The facts in RICO bordered on the bizarre. In asserting his right to a nonconforming use, the landowner, who later sold the property to RICO Corporation, said he ran a sand and gravel business on a small part of his land in 1972, a year before the town enacted an licensing ordinance regulating earth removal operations. However, later he testified that he began his sand and gravel operation in 1974, the year after the ordinance was enacted.2 He did not apply for a license under this ordinance, and when the town enacted its first zoning ordinance a few years later, his property was zoned to prohibit earth removal.3
Nevertheless, this did not prevent him from continuing to remove sand and gravel from the property. As the Supreme Court noted:
… about twelve years after the town’s earth removal licensing ordinance was enacted, and over eight years after the town’s zoning ordinance was enacted, Marcel for the first time decided to go to the town clerk’s office and request an earth removal license … It appears, however, that he did so without complying in any significant manner with the necessary prerequisite license application requirements contained in the earth removal licensing ordinance, or in compliance with the town’s zoning ordinance. The town clerk, on September 26, 1985, for no discernibly valid reason, granted and issued him an earth removal license for a term not to exceed thirty-six months.4
The Court went on to point out that the town clerk appeared to have “completely ignored not only the license filing requirements of the town’s earth removal ordinance, but also the town’s zoning ordinance.”5 Moreover, said the Court, subsequently the owner, in order to sell the property to RICO Corporation, “somehow was able to obtain a document entitled ‘Zoning Certificate’ from the town’s zoning inspector,” which purported to confirm the existence of a current “Gravel Bank License” that conformed to the town’s zoning ordinance – even though the zoning ordinance prohibited earth removal on the property and the only license ever obtained for the business had expired two months earlier!6
Armed with this zoning certificate, RICO Corporation bought the property and began heavy duty blasting operations, which led to the neighbors flooding the town hall with complaints, which led to the zoning officer issuing a cease and desist order based on the inspector’s declaration that RICO “was expanding its nonconforming use, in violation of the town zoning ordinance.”7
The zoning officer’s cease and desist order was appealed to the zoning board of review, which upheld the order based on its express findings that RICO held a valid legal nonconforming use to operate a gravel bank and that RICO had unlawfully expanded that nonconforming use.8 This decision of the zoning board was not appealed to Superior Court.

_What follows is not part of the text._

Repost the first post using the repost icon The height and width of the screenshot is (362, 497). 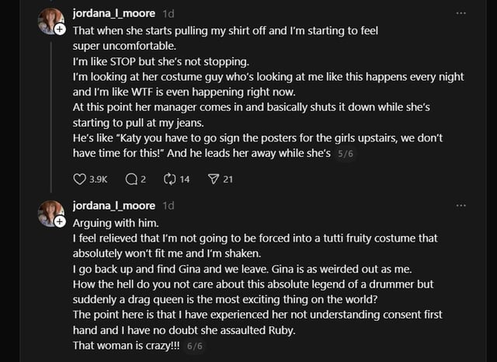[x=170, y=179]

However, the Superior Court did get involved in the dispute when RICO Corporation filed an action for a declaratory judgment and injunctive relief, and the town counterclaimed. On cross-motions for summary judgment, the Superior Court justice concluded that
because the zoning board’s August 31, 1993 decision had not been appealed, the zoning board’s determination that a legal nonconforming gravel bank use existed on the property was final and binding on both RICO and the town ….9
Although criticizing the justice’s reliance on res judicata, rather than on administrative finality, as the reason for considering herself bound by the zoning board’s finding that RICO Corporation had a valid nonconforming use, the Supreme Court’s holding was based on the deeper jurisdictional issue. The Court held that, even if res judicatawere applicable, “the Exeter Zoning Board of Review had no statutory authority to make such a finding and lacked subject matter jurisdiction to do so 10
The Court cited two cases for this holding. One of them11 states the rule that a zoning board is “wholly a statutory creature” and is “without powers, rights, duties or responsibilities save for those conferred upon it by the Legislature.”12 But the facts in Hassell had nothing to do with a zoning board’s power to determine the existence of a nonconforming use. That case dealt with a zoning board’s power to seek further judicial review of a Superior Court decision which had reversed a decision of the zoning board.
The other case cited by the Cour 13 did involve a zoning board decision purporting to establish a pre-existing use, although by granting a special exception rather than by declaring it to be a nonconforming use. The Supreme Court in Olean said that the zoning board “by purporting to confirm the legality of a pre-existing use in substance assumed to itself the power to issue declaratory judgments,” which it has no right to do.14 This was the key language quoted in the RICO opinion.
There is, however, a crucial distinction between the Olean case and the RICO case. In Olean, the question of the legality of the pre-existing use was brought before the zoning board twice, first on an appeal from a decision of the building inspector, and then subsequently on an application by the property owner for a “Special exception … as a continuation of the present operation.”15
The Olean court emphasized that it was not reviewing the board’s denial of the appeal from the building inspector’s decision, but rather was reviewing the zoning board’s second decision authorizing a continuance of a use previously established. The holding of the court in Olean was that “the board was clearly without jurisdiction to act on the petition for an exception.”16 Nothing in the Olean opinion suggested that the zoning board had acted without jurisdiction in upholding the building inspector’s decision its first decision.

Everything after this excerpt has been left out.